Oggetto: istanza di parere per la soluzione delle controversie ex articolo 6, comma 7, lettera n) del decreto legislativo n. 163/2006 presentata dall’Ordine degli Architetti della Provincia di Gorizia – bando di selezione per incarico di progettazione preliminare, definitiva e piani di sicurezza per opere di ristrutturazione Casa “Fondazione Candussi” in Romans d’Isonzo.
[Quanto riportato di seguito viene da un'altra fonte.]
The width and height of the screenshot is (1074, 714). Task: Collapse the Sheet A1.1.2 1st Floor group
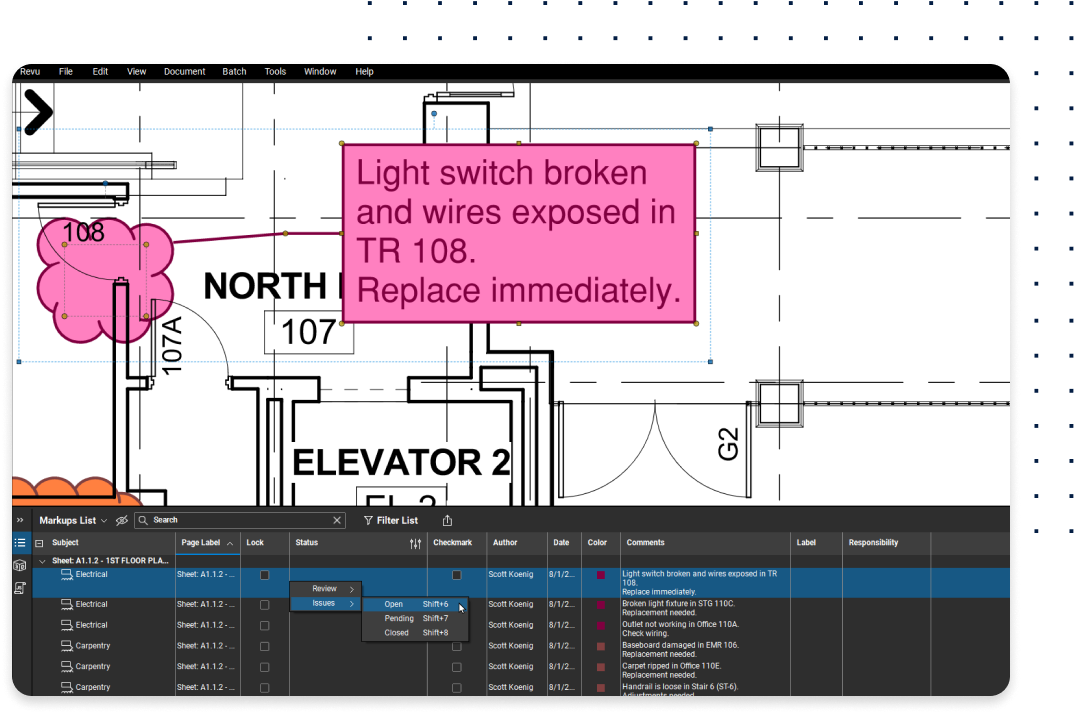[42, 561]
S.A. Comune di Romans d’Isonzo.


Il Consiglio


Vista la relazione dell’Ufficio Affari Giuridici


Considerato in fatto


In data 19 giugno 2007, il Comune di Romans d’Isonzo ha pubblicato il bando indicato in oggetto, contenente i seguenti elementi:

- condizioni minime di partecipazione: iscrizione all’albo professionale;

- richiesta di cauzione definitiva che indennizzi l’amministrazione in caso di ritardo nell’esecuzione del servizio, pari a € 900,00;

- onorari calcolati in base alla classe e categoria 1b della tariffa;

- applicazione di quanto previsto dal comma 12-bis, dell’articolo 4, del decreto legge 2 marzo 1989, n. 65, convertito con modificazioni, dalla legge 26 aprile 1989 n. 55 (riduzione del 20 per cento).
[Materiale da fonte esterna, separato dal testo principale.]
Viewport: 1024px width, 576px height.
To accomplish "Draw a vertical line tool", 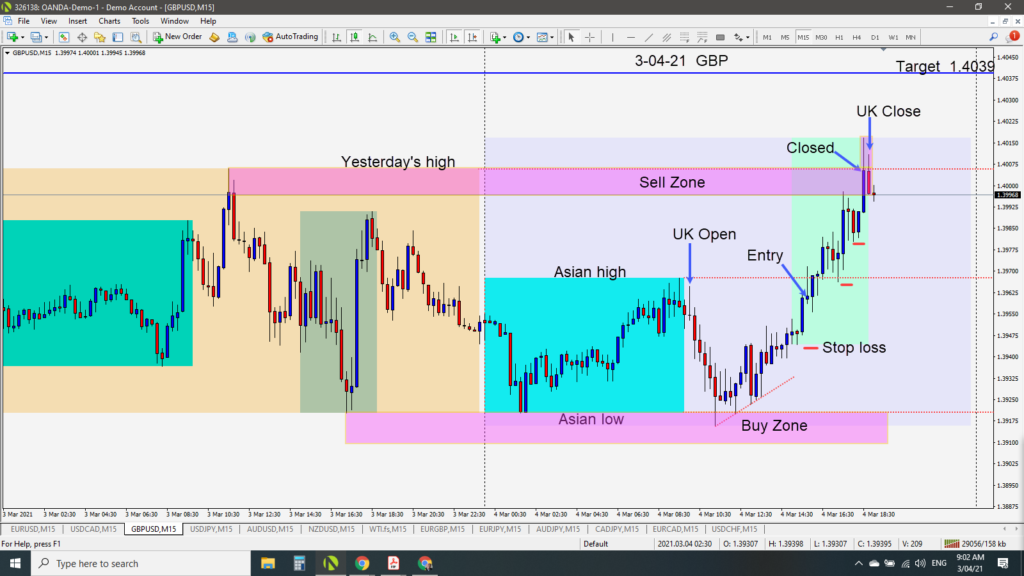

In data 18 luglio 2007 è pervenuta l’istanza di parere indicata in oggetto, con la quale l’Ordine degli Architetti della Provincia di Gorizia contesta il bando di selezione in esame, sulla base delle seguenti osservazioni, riferite agli elementi del bando sopra riportati:

- l’iscrizione all’Albo professionale non può considerarsi condizione sufficiente di partecipazione in difetto di puntuale specificazione della professione di riferimento;

- la cauzione definitiva richiesta non trova riscontro nella normativa di settore;

- gli onorari sono stati calcolati sulla base della classe e categoria 1b di Tariffa, mentre quella applicabile alla progettazione di che trattasi è la 1d;

- la riduzione del 20 per cento, in seguito alla legge n. 248/2006, non può trovare applicazione.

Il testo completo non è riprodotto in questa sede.